OS TRIBUNAIS de Família e Menores contam, cada vez mais, com a presença de cidadãos sem formação jurídica para ajudar a decidir sobre os processos mais sensíveis, como a entrega de uma criança para adoção. São os juízes sociais, que se sentam ao lado dos juízes de carreira, fazem perguntas e são ouvidos na elaboração da sentença.

Constituem uma "verdadeira administração da justiça pelo povo", explica, ao JN, o juiz António José Fialho, da secção de família e menores do Barreiro (Comarca de Lisboa). No seu entender, a mais-valia introduzida por este modelo consiste "na visão diferente que podem trazer estes cidadãos à aplicação de determinadas medidas por parte do tribunal".

Mais de 1400

Atualmente, estão nomeados mais de 1400 juízes sociais. Mas, devido à reorganização judiciária, aquelas nomeações estão a ser adequadas às novas comarcas. Até dezembro tinham sido nomeados em "Diário da República" 90 juízes sociais para seis das novas comarcas.

Os juízes sociais são voluntários que possuem formações e profissões distintas. Porém, na grande maioria, trabalham com crianças e adolescentes. "Curiosamente, no Barreiro temos neste momento dois juizes sociais ligados à área da saúde, o que é uma novidade", prossegue António José Fialho.

O juiz de direito revela que em alguns casos as opiniões entre juizes (profissionais e sociais) dividem-se mas, no final, conseguem-se harmonizar. São "mais as vantagens do que as desvantagens. Além de que essa decisão compromete também os elementos da sociedade conjuntamente com o tribunal", explica ao JN.

Visão humana

Também os procuradores elogiam o recurso a esta figura. "Dão uma visão do outro lado. Não técnica, mas humana", defende Judite Babo, da direção do Sindicato dos Magistrados do Ministério Público, que desempenhou funções no tribunal de Família e Menores de Vila Nova de Gaia entre 2007 e 2014.

A procuradora elogia o "envolvimento" dos voluntários nos processos. "Inteiram-se previamente da situação em questão, são intervenientes, colocam questões quando precisam de esclarecimentos", adianta.

CLÁUDIA MANATA
Professora do 3.º Ciclo cumpre o segundo mandato na secção de Família e Menores do tribunal de Sintra
Explicar aos menores o que lhes está a acontecer

O primeiro processo que lhe chegou às mãos foi, conta, o que mais a marcou por se tratar da decisão de retirar definitivamente duas meninas da tutela da mãe.

"As crianças foram ouvidas e, sobretudo a mais velhinha, que tinha nove anos, disse que 'não podia fazer mais nada pela mãe' e que queria mesmo ser adotada, queria uma família", diz Cláudia Manata.

A cumprir o segundo mandato como juiz social no tribunal de Família e Menores da comarca de Lisboa Oeste - Sintra, desta vez como suplente, a professora do 3.° Ciclo revela uma opinião positiva dos magistrados. "Os juízes no tribunal de Sintra são pessoas que eu acho muito sensatas. Tanto o juiz como o procurador esgotam todas as hipóteses".

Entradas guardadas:

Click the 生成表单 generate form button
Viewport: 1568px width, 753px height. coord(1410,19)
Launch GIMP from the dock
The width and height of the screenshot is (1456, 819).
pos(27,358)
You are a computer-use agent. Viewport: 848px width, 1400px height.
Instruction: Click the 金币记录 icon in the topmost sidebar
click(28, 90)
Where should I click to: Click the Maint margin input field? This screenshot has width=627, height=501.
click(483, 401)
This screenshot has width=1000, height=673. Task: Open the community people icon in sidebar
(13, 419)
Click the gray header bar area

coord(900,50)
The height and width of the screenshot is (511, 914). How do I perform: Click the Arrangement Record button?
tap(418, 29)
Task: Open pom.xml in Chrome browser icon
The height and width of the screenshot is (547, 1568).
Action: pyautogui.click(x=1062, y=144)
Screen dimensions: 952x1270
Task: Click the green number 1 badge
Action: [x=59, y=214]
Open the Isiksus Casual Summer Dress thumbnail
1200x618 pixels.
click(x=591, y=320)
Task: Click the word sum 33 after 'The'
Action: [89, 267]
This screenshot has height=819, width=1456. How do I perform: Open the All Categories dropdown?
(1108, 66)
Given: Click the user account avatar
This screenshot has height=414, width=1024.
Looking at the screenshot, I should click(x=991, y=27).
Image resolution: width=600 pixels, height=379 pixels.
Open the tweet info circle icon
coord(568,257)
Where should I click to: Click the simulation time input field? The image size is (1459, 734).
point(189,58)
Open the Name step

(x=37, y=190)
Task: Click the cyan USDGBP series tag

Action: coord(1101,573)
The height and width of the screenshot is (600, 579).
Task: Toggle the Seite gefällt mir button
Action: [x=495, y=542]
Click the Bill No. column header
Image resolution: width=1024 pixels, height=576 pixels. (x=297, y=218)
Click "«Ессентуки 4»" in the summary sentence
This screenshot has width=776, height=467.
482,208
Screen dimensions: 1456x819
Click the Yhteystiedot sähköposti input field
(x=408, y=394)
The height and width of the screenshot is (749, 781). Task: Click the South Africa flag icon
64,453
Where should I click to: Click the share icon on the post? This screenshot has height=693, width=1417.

#### [Tarefas a resolver]
a. No texto sobre os juízes sociais, porque é que o primeiro processo de Cláudia Manata foi o que mais a marcou? Responda em uma a três frases.
b. Transcreva palavra por palavra o trecho do texto sobre os juízes sociais que começa em "O primeiro processo" e termina em "tutela da mãe.".
Use apenas o texto para responder.

#### [Respostas por tarefa]
a. Foi o que mais a marcou por se tratar da decisão de retirar definitivamente duas meninas da tutela da mãe.

b.
O primeiro processo que lhe chegou às mãos foi, conta, o que mais a marcou por se tratar da decisão de retirar definitivamente duas meninas da tutela da mãe.